Remember the swappable batteries on old PowerBooks? Hinges, hinges, hinges.

Also, today's batteries are not typically "bricks" or "slabs" in shape inserted into the device, like the batteries of old. They are pressed flat and spread around like a pancake to better fit in the limited available nooks and crannies available in today's thin devices.

If you want an easily swappable battery in today's MacBook Air, expect it to be much thicker or have a much worse battery life since the battery would need to take the old form factor to be easily removable – and thus have less space for power cells.
 
Yeah very true, but that laptop was two inches thick, and weighed seven pounds - so there was space for these things.

Modern laptops are a fraction of both of those dimensions, and I'll bet hot-swappable batteries are very, very low on the average consumer (Apple's primary customer) list of things they care about.

Market demands smaller, thinner and lighter laptops (despite what you read on the MacRumours.com forums). Apple delivers on that request, as do dozens of other OEMs, with equally unrepairable laptops. How does iFixIt give the Dell XPS 15 (with integrated RAM and storage) a reparability score of 9/10? Bias much?
Thin laptops are popular for some users -- not all users. While hot swappable batteries may no longer be a great solution as Apple battery life has improved so much, Apple designing a laptop where the batteries cannot be changed for less than $200 (and a week of lost time if professionally done by Apple) is a ridiculous compromise of form over function.
 
The years of easy repairing is over.

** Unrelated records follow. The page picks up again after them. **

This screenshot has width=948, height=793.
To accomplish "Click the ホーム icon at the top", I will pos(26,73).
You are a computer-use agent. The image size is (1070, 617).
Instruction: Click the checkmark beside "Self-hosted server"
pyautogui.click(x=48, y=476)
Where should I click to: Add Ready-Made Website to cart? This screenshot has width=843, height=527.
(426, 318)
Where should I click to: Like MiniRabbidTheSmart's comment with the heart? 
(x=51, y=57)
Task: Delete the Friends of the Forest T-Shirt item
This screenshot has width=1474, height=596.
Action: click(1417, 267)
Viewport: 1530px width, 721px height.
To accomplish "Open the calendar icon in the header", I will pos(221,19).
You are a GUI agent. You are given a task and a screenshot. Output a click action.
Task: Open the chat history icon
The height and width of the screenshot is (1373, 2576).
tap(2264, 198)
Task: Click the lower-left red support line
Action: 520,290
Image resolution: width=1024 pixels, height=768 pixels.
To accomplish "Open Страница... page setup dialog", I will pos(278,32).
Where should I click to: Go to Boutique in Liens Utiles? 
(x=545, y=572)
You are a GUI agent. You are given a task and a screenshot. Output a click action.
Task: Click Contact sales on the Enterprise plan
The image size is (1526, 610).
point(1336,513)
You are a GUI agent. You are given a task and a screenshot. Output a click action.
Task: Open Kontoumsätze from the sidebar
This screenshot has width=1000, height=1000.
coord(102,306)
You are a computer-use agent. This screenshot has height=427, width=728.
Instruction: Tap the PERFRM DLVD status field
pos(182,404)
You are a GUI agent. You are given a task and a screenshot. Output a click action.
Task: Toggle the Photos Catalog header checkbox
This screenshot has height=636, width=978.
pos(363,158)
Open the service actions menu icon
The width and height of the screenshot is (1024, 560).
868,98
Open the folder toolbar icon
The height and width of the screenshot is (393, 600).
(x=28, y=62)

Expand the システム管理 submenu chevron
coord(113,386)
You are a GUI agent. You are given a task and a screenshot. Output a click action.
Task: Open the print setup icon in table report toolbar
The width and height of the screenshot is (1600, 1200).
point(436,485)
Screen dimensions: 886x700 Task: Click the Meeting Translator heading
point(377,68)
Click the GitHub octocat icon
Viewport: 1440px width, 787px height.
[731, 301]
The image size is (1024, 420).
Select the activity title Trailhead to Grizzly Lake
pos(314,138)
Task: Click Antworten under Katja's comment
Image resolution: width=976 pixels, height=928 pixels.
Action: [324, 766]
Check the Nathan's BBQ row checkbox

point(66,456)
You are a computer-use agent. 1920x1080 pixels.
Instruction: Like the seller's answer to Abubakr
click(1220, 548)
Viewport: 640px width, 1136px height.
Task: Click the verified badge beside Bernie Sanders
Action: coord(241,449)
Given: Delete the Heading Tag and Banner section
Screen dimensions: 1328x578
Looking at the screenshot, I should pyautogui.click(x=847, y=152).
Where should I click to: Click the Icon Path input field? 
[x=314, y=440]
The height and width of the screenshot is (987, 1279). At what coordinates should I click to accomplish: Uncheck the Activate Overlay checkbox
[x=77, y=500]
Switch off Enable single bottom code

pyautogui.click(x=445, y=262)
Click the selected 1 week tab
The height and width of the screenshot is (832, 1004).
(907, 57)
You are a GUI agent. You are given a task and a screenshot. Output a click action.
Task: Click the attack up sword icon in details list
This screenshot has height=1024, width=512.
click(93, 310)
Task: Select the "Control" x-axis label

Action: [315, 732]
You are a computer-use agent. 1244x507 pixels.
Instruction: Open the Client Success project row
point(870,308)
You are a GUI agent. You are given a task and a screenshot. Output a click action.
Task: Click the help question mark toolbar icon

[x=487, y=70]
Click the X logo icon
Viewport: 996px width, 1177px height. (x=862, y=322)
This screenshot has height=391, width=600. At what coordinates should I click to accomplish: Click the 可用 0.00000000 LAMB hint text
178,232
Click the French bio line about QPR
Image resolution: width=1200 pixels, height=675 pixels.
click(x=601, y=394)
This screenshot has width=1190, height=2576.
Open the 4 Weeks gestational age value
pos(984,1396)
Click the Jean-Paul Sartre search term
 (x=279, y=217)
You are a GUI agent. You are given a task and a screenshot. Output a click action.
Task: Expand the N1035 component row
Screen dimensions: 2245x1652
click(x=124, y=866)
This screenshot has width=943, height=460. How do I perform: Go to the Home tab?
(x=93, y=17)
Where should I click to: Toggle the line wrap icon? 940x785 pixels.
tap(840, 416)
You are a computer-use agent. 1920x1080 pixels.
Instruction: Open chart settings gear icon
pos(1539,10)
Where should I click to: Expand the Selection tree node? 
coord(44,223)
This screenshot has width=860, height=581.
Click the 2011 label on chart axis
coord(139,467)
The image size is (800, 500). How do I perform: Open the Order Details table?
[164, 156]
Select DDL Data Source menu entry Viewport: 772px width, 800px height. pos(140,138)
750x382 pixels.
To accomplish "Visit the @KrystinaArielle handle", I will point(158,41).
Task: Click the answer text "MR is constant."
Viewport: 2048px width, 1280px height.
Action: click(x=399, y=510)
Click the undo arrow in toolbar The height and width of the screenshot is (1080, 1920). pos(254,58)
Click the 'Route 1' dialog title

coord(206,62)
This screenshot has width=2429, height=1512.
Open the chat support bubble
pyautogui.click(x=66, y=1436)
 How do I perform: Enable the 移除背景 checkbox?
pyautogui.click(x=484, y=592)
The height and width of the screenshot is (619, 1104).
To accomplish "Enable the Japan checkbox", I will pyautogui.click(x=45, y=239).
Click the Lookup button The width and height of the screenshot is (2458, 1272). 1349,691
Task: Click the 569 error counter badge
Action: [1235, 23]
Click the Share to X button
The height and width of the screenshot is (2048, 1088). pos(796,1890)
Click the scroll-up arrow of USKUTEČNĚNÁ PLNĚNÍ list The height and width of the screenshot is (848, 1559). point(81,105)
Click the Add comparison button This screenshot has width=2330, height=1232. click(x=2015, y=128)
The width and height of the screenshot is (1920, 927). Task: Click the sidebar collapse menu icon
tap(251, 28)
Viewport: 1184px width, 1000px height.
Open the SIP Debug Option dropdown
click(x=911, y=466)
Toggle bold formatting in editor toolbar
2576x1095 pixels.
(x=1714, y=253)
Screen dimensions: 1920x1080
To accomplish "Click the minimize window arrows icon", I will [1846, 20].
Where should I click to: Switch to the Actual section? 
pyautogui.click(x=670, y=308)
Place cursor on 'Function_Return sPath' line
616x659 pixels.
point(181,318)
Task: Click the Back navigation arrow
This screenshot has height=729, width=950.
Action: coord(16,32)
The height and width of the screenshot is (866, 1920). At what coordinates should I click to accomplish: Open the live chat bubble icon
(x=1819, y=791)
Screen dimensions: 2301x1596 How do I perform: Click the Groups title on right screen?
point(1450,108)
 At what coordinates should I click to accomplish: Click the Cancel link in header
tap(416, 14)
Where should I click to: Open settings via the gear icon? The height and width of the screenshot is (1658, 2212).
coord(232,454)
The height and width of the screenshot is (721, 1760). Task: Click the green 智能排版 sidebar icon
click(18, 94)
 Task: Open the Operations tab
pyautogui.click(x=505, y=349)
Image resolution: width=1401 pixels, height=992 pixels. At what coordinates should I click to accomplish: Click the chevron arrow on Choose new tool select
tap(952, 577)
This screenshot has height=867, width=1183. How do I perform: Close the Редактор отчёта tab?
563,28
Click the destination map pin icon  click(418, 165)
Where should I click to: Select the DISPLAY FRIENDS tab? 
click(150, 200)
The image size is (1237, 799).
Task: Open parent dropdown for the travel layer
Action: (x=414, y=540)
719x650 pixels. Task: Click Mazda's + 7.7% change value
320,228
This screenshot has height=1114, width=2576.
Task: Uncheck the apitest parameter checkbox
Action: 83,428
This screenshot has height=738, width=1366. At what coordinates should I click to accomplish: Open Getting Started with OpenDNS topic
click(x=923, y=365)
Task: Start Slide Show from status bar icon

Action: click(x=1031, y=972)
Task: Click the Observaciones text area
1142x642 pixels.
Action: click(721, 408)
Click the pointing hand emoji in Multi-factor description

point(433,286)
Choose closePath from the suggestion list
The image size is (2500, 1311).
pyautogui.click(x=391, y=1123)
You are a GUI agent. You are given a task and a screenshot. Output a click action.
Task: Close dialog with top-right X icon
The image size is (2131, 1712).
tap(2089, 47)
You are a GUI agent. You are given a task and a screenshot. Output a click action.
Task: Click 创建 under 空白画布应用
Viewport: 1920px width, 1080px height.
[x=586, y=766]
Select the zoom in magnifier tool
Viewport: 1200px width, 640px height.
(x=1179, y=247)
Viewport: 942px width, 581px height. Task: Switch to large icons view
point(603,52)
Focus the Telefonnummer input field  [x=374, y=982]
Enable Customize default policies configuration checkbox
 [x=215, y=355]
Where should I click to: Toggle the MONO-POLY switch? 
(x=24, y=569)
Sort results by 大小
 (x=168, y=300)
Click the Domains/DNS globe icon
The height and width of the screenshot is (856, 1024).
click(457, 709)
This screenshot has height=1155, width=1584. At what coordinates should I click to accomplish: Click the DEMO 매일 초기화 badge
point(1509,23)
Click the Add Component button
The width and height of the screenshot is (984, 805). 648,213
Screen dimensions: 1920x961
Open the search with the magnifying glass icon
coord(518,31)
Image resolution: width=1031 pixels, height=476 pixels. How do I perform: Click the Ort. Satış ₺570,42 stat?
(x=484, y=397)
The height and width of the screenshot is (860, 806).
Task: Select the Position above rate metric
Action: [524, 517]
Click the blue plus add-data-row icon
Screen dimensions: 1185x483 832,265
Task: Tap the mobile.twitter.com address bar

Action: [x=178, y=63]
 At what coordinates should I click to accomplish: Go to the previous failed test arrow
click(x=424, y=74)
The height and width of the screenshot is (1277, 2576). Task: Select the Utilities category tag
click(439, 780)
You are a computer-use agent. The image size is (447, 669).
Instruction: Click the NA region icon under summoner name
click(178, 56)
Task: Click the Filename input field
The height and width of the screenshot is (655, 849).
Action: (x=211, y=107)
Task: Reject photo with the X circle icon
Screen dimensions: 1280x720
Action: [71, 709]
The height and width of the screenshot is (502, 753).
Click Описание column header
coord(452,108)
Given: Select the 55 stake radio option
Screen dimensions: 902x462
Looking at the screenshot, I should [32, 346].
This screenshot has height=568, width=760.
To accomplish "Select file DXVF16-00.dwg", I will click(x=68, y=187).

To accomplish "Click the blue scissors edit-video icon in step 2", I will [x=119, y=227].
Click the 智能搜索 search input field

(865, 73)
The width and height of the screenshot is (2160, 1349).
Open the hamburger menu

The systems are too complex now and Apple is trying to show that with their crazy 162-page manual to support their arguement in court about not allowing repairability.

Could Apple make it easier to replace a battery? Absolutely, but it would cost in their profits. Also, it would make their designers have to change their approach to design, which is again not profitable for them anymore. I don’t think you can get the crazy speeds if you have replaceable parts (like SSD & RAM) anymore.

I have opened and worked on many computers in my life, but now-a-days…I looked at the internals since around 2013 and after in Macs and I say, “You got to be kidding..”. My eyes watered and teared up when I did surgery upgrading Mac Pro 2013 CPU to 12-core and said “never again”. Way to easy to mess up, especially the newer offerings from Apple.

We are forced now to go to Apple to replace batteries etc. No chance anymore to upgrade parts as they code them to work ONLY with the system’s configuration.

Apple has the numbers and information…but I suspect that their is just a few or a small group of users (like on these forums) that keep their Macs more than five years now, so Apple sees their products as “disposable”, NOT the eco-friendly nature tree hugging company like they claim to be. Recyclable materials in the metal, but NOT parts, so you have to throw away the system or give it to Apple at the end of life. A waste…but keeps the buying and profit machine going.
 
There's a very niche market for it. Some things are better off leaving it to the professionals since they have studied the products for years instead of leaving it to the consumer.
If you think people who fix their own things to save money is a "niche market" I would highly encourage you to leave the Bay Area echo chamber once in a while. What a truly baffling statement to make.
 
It’s safe to assume this was the cynical purpose behind Apple’s about-face on self repair. The decision was made: instead of fighting it and looking like the perpetual bad guy, Apple plays along and gets to claim its support for the Right to Repair, while simultaneously doing everything in its power to intimidate users from actually doing so. Shame on Apple for constructing this false choice between overly expensive/complex self-repair and their own overpriced, proprietary repair services.

Personally I have used iFixit for years and find their resources a godsend; they’ve literally saved me thousands of dollars, helped breathe new life into old Macs, and drastically reduced my contributions to e-waste.